Nous vivons, depuis trois siècles au moins, une sortie de la structuration religieuse des sociétés occidentales où le rapport de supérieur à inférieur fournissait l’armature dominante de la vie sociale[8]. L’État moderne issu de l’ordre westphalien faisait correspondre un souverain, un territoire, un peuple et une religion (sécularisée en culture politique)[9]. La vie sociale s’ordonnait autour de la verticalité d’une vérité révélée, de la puissance des « sachants » et, dans un contexte ambiant de domination masculine des sphères de pouvoir, les contraintes de rôles à tenir dans la société étaient patiemment transmises et connues. Elles permettaient une adaptation facilitée de l’individu au milieu social qui était le sien et dans lequel il s’insérait très jeune par l’école, le travail et les obligations militaires pour les jeunes garçons[10].
La quête de sens revient à constater le besoin que nous avons de nous sentir faisant partie d’un ensemble plus grand que nous, de faire communion avec des éléments qui nous dépassent, le mouvement enivrant d’une foule, la force des éléments terrestres ou l’esprit d’un peuple.
L’humanité tout entière frémit d’un même désir d’une vie plus libre et plus juste. La question du « sens » n’est pas l’apanage des diplômés ou des nantis. Elle touche toutes et tous. Et le « sens » émerge d’abord de la façon dont le travail est organisé. Les revalorisations salariales semblent insuffisantes pour compenser la perte de sens et les mauvaises conditions de travail, particulièrement des ouvriers et des employés. Pour Thomas Coutrot et Coralie Perez « les professions qui trouvent le plus de sens à leur travail présentent la particularité, quel que soit leur niveau de qualification, de placer leurs occupants en relation avec le public ou les clients » [11]. D’après les deux économistes, il y a trois conditions pour qu’une personne trouve du sens à son travail : l’utilité sociale ressentie, que le travail réponde à des besoins réels sur un territoire ; la cohérence éthique, soit un travail de qualité qui respecte la santé des autres et, plus largement, de la planète ; et la capacité de développement, apprendre des choses nouvelles et enrichir son portefeuille de compétences.

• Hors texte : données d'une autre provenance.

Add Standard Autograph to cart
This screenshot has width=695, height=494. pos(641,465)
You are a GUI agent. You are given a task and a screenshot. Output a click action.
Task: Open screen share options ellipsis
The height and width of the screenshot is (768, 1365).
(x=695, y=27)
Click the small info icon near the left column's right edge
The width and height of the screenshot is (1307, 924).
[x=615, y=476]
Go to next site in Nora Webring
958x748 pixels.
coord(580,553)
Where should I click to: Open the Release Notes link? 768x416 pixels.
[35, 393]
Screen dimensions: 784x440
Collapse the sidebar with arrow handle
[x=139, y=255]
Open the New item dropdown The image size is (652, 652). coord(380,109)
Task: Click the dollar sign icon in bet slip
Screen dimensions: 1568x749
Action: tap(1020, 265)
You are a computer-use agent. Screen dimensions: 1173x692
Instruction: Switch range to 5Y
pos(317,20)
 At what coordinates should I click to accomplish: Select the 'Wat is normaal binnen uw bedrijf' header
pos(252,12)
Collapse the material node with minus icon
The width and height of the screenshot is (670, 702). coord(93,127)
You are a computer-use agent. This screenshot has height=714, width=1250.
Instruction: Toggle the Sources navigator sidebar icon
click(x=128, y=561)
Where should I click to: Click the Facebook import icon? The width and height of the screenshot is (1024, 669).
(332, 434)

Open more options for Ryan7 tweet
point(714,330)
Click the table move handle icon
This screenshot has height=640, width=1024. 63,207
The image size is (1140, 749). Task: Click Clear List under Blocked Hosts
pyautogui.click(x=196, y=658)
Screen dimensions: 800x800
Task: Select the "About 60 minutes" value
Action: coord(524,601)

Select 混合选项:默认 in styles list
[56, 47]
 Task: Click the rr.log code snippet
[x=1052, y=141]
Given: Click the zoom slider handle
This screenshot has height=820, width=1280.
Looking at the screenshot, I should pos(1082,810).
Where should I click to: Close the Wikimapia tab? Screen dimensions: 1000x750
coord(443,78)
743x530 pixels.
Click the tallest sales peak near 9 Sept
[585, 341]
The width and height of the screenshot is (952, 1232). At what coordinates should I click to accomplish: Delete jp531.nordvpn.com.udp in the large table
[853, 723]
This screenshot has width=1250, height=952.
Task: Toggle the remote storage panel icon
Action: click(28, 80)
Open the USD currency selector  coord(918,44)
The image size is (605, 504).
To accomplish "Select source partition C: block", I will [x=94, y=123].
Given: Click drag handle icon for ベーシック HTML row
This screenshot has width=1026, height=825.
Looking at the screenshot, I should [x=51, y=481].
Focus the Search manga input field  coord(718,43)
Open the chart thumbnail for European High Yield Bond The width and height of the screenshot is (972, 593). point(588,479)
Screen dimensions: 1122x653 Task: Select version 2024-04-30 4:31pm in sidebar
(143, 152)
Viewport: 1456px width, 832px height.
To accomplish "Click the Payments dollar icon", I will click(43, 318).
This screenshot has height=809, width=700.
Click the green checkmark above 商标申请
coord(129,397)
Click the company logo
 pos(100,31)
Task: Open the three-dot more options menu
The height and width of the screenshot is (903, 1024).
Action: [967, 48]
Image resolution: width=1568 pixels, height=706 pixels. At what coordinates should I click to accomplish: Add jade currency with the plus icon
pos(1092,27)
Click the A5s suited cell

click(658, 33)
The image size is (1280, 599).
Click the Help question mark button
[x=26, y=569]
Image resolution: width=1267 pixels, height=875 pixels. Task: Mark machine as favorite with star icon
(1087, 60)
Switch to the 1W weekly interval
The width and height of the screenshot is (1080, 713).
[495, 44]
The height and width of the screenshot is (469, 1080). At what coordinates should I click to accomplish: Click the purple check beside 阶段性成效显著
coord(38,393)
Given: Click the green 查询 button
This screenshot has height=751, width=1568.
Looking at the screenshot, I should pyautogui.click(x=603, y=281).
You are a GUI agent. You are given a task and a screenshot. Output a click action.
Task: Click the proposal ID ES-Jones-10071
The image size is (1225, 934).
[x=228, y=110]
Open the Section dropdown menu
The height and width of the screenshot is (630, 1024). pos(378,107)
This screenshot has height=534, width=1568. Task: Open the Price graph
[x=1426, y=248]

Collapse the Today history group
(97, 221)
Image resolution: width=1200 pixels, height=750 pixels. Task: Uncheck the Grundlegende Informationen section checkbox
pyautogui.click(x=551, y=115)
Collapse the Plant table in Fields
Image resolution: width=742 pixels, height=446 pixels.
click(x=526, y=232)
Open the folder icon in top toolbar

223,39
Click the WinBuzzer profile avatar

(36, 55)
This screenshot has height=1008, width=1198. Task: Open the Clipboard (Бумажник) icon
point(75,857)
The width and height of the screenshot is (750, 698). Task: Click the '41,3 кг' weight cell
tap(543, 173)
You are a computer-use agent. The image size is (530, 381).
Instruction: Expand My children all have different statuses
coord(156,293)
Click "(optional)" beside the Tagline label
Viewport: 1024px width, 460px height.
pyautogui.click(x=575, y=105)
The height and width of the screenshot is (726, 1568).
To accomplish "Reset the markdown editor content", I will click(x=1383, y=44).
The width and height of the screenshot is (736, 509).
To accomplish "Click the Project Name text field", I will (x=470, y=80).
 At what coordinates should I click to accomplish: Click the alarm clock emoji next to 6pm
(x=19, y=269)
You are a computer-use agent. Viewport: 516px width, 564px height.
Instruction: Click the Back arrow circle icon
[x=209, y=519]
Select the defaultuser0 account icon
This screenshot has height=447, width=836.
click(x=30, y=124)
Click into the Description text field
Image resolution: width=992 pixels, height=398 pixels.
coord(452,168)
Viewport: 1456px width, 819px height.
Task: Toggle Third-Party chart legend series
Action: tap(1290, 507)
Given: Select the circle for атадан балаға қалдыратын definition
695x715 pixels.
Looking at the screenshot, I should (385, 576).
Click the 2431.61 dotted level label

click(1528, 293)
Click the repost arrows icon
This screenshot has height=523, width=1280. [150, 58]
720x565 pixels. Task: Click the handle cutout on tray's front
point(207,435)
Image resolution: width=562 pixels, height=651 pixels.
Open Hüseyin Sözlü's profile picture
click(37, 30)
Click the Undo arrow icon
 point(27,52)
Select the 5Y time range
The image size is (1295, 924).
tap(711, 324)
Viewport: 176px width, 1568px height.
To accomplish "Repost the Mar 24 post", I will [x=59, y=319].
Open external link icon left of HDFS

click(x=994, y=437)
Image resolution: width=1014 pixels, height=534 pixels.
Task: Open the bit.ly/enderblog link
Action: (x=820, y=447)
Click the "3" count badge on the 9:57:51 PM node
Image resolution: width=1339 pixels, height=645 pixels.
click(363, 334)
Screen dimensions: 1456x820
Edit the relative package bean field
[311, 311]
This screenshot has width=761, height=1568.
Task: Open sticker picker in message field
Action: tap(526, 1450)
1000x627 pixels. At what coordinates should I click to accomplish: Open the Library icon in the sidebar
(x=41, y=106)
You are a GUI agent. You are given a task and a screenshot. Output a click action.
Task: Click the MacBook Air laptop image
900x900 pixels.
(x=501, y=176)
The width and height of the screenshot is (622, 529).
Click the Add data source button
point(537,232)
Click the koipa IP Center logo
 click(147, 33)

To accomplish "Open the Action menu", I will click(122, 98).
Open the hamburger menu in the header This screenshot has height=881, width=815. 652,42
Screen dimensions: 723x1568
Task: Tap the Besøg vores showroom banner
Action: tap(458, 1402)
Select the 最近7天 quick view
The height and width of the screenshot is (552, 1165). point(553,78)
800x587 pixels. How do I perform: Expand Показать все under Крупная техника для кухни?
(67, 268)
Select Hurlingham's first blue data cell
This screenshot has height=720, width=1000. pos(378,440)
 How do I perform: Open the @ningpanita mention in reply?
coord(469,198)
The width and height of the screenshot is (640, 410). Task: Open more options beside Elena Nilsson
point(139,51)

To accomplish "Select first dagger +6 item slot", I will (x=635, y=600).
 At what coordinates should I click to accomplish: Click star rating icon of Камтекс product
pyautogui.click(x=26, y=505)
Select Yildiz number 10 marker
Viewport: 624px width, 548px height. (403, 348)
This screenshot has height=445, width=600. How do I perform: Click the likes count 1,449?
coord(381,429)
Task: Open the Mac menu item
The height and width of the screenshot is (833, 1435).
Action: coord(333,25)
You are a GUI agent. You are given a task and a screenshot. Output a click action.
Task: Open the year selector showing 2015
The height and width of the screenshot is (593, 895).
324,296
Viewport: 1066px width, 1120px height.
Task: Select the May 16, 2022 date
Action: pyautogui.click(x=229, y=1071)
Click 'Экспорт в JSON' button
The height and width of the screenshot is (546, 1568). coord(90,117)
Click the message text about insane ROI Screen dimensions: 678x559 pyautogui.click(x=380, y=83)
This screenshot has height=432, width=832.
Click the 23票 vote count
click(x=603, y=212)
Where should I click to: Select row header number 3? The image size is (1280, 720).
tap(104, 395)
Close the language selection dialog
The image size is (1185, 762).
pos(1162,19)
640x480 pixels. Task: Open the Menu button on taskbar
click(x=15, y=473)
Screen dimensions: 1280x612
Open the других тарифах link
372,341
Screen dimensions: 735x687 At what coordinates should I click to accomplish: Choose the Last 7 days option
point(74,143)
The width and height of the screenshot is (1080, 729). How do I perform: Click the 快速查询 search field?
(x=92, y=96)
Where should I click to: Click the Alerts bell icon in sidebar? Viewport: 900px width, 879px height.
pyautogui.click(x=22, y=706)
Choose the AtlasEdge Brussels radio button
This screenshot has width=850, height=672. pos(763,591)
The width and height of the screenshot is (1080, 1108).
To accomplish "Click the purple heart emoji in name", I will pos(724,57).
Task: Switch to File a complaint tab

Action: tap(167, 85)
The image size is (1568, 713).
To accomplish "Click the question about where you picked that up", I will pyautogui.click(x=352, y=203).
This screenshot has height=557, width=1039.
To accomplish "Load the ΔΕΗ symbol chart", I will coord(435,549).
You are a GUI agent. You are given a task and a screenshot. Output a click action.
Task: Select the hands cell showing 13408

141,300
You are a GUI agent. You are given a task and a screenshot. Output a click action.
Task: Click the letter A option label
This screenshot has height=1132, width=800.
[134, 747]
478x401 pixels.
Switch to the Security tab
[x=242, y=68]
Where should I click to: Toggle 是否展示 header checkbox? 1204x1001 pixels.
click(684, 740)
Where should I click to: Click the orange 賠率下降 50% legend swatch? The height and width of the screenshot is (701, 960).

David Lambert : Dans un célèbre journal du soir, on peut lire fin février 2023 : « Expatriés au Portugal, des retraités retrouvent la France d’avant : ici, ils ont le respect de l’autorité ! ». Assisterions-nous actuellement, dans notre société, au passage d’un ordre pyramidal hiérarchique à un ordre polycentrique et éclaté ? Force est de constater que le centre d’un modèle culturel patriarcal/souverainiste/traditionnel est questionné par divers autres modèles plus féministes, plus libéraux, plus technophiles… Le rapport difficile entre un Etat centralisé et le foisonnement de revendications, comme celles des gilets jaunes d’ailleurs, n’en est-il pas un bon exemple ?
Oui, sans que ce passage du centre à des centres soit à comprendre comme les pages d’un livre qui se tourne irrémédiablement. Les ordres culturels coexistent, s’hybrident, provoquent des constants effets de ressac. Ils transpercent les classes d’âge. Ainsi, n’oublions pas qu’une majorité de nos jeunes compatriotes en route vers le marché du travail -entre 18 et 30 ans - souhaiteraient rentrer dans la fonction publique si on leur en offrait la possibilité. Nous sommes donc loin de l’idée d’une France peuplée prioritairement de jeunes micro-entrepreneurs.
Nous aimons bien l’image des calques que l’on superpose pour approcher d’une vérité. En faisant nôtre la complexité croissante de ces calques qui se cumulent, observons, par exemple, le mouvement de « décollectivisation » du travail quand les accords d’entreprise supplantent les accords de branche ou nationaux, que l’on rencontre une très grande variété de formes de contrats de travail, de formes de sous-traitance, qu’une cohabitation des salariés bénéficiant de statuts différents suite à un rapprochement (fusion, rachat, privatisation…) se renforce, qu’une coexistence s’opère entre ceux qui travaillent dans des secteurs protégés nationalement et les autres…[12]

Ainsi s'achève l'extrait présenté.